In the games, GLaDOS is a science-obsessed artificial intelligence who turns into a witty and murderous psychopath. Her homicidal tendencies are restrained in NASA's video, considering the limitations of her new home on a run-of-the-mill office computer. So until a couple of earnest (and foolish) humans can finish hooking her up to the NASA servers and doom us all, she focuses on her first passion — science — and explains how the sun works.

NASA hired actress Ellen McLain to reprise her role as GLaDOS for the informational video, which is part of the Spitzer Space Telescope's educational outreach program and its focus on STEM education. As it happens, Robert Wilson, the Spitzer telescope's project manager, earned his bachelor's and master's degrees at the University of Utah.

Since it launched in 2003, the Spitzer telescope found the first hints that planets are born from the ashes of dead stars, according to NASA. The telescope also caught the first direct light from a "super Earth" (bigger than ours, yet lighter than gas giants). NASA reported that it's also thanks to Spitzer that scientists found some of the basic ingredients for DNA and proteins in an area of space where Earth-like planets might exist.

You can follow all the other rad stuff Spitzer is up to on its official Twitter feed — @NASAspitzer.

The NASA video marks GLaDOS' second appearance outside a video game. McLain also loaned the villainess' voice to "Pacific Rim" as Gipsy Danger's AI.

As in "Pacific Rim," McLain's performance is not credited as GLaDOS (an acronym for Genetic Lifeform and Disk Operating System).

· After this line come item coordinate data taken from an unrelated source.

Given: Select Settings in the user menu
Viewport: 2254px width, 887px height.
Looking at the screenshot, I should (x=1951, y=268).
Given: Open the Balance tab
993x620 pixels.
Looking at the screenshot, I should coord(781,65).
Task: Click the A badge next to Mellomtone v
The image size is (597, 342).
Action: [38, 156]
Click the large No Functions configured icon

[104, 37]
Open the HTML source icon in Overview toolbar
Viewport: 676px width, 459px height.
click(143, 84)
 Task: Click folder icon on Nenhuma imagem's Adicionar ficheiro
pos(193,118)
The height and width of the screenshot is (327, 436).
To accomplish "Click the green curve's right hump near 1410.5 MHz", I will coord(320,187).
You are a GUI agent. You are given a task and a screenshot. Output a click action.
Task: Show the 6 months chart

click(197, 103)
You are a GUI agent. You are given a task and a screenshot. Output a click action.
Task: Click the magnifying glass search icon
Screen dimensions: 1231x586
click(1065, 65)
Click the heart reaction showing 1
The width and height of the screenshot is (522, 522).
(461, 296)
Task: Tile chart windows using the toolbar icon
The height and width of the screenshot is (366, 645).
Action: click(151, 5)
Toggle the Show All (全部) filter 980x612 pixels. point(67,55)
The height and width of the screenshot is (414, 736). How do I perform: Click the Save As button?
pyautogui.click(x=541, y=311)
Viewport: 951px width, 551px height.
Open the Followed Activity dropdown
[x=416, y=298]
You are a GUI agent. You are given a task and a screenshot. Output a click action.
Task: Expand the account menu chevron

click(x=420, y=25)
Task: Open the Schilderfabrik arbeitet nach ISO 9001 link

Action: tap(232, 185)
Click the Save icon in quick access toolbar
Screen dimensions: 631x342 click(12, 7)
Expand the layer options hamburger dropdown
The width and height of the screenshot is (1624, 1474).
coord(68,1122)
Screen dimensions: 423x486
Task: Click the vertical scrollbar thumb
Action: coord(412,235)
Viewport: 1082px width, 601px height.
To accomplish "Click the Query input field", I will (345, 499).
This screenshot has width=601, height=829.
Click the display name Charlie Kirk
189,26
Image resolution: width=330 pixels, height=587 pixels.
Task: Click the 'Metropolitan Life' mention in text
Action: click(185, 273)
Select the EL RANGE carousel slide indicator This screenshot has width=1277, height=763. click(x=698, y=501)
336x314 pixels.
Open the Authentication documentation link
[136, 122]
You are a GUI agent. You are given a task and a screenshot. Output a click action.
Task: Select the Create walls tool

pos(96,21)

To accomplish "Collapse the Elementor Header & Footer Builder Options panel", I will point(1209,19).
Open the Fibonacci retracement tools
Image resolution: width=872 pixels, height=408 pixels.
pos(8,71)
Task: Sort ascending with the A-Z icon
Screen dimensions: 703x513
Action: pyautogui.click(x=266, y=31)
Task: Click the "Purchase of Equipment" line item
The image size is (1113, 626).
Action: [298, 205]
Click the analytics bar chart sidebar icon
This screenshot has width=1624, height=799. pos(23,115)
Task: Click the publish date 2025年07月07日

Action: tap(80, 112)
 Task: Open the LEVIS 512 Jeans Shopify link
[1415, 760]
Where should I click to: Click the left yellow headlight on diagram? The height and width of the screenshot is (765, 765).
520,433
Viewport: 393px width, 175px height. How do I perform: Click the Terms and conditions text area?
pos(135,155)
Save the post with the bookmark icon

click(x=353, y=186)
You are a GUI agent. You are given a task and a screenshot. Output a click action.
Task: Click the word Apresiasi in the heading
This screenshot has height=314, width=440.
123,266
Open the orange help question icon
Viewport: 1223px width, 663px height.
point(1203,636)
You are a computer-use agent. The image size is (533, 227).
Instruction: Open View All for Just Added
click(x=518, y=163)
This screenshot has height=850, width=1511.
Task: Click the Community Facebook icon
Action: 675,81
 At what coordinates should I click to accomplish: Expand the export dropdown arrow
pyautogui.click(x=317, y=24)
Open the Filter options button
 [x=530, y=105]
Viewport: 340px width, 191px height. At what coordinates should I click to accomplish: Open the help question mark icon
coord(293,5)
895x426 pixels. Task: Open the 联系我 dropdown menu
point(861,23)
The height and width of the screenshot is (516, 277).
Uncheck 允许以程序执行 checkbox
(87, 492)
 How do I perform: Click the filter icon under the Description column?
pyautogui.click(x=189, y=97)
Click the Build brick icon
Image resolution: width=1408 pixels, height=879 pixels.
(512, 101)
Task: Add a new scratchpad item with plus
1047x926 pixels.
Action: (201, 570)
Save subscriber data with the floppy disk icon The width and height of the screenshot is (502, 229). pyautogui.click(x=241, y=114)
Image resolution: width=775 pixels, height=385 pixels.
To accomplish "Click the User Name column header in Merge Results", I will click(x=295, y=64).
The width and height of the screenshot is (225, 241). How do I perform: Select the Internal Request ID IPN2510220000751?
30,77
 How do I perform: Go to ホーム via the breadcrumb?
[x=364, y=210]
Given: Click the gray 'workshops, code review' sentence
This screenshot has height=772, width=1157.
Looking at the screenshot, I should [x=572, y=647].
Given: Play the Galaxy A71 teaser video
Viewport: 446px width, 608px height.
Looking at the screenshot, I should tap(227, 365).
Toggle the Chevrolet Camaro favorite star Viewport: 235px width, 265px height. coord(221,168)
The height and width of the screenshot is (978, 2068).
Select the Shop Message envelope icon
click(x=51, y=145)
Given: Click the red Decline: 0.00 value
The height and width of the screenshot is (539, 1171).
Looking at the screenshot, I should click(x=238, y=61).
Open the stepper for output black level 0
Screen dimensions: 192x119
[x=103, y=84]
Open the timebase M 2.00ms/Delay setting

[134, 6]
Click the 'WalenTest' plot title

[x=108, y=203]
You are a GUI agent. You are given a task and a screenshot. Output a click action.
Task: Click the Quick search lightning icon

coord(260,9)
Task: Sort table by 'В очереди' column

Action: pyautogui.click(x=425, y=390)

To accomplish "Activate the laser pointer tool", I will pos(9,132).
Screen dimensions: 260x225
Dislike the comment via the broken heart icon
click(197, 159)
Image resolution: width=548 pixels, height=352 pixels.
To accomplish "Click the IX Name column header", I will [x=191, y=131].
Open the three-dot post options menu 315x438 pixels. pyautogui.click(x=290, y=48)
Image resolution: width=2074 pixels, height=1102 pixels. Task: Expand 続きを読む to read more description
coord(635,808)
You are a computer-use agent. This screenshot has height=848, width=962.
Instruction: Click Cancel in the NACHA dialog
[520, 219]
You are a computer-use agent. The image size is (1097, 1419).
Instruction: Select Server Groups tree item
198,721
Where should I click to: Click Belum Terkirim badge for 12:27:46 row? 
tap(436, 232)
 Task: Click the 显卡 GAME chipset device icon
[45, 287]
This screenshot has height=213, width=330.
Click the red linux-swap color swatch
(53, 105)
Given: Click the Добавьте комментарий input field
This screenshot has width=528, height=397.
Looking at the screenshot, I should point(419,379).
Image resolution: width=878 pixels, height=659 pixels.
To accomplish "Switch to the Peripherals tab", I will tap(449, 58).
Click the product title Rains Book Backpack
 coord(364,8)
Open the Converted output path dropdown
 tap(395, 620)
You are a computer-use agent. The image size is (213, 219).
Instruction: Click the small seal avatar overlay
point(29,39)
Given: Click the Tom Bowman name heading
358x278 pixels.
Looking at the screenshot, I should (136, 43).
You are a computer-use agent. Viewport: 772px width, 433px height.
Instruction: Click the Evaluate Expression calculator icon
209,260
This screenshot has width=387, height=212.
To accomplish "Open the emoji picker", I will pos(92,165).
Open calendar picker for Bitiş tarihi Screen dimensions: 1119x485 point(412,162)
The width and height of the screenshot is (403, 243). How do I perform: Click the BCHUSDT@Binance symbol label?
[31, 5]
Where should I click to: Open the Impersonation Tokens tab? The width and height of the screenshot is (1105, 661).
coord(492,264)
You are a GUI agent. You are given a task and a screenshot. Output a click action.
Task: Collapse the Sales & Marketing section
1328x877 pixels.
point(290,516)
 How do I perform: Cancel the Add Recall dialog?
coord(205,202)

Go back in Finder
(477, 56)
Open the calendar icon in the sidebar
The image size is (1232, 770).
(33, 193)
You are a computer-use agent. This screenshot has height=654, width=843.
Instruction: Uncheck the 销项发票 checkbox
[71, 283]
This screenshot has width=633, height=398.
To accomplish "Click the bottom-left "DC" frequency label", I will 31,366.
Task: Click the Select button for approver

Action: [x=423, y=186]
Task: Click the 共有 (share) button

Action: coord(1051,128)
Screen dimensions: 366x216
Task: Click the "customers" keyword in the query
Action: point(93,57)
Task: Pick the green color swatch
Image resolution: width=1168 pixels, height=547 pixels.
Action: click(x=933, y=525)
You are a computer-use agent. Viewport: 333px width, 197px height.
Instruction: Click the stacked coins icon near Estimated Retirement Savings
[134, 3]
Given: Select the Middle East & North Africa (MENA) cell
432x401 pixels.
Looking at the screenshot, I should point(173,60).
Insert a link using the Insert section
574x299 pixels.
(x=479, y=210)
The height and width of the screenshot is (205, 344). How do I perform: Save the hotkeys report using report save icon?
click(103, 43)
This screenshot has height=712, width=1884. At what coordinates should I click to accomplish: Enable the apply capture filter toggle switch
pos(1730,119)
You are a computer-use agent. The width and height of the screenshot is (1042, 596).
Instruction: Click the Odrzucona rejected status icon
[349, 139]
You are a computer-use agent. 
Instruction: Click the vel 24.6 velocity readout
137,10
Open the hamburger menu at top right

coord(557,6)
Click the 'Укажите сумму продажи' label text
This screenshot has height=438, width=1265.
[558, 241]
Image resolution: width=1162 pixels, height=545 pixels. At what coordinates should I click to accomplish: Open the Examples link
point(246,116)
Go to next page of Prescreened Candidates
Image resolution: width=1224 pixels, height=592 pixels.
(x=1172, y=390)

Here, it's "NASA's official talking general leisure and diversion operational server." The choice makes sense, since she's not the despot of a sprawling, subterranean science lab at this point in her digital life, and it's clever — the new name spells NOT GLaDOS as an acronym. You can count on scientists for cleverness.

The video also stars Casey McKinnon, best known from "Galacticast" and "A Comicbook Orange," and Mike Romo.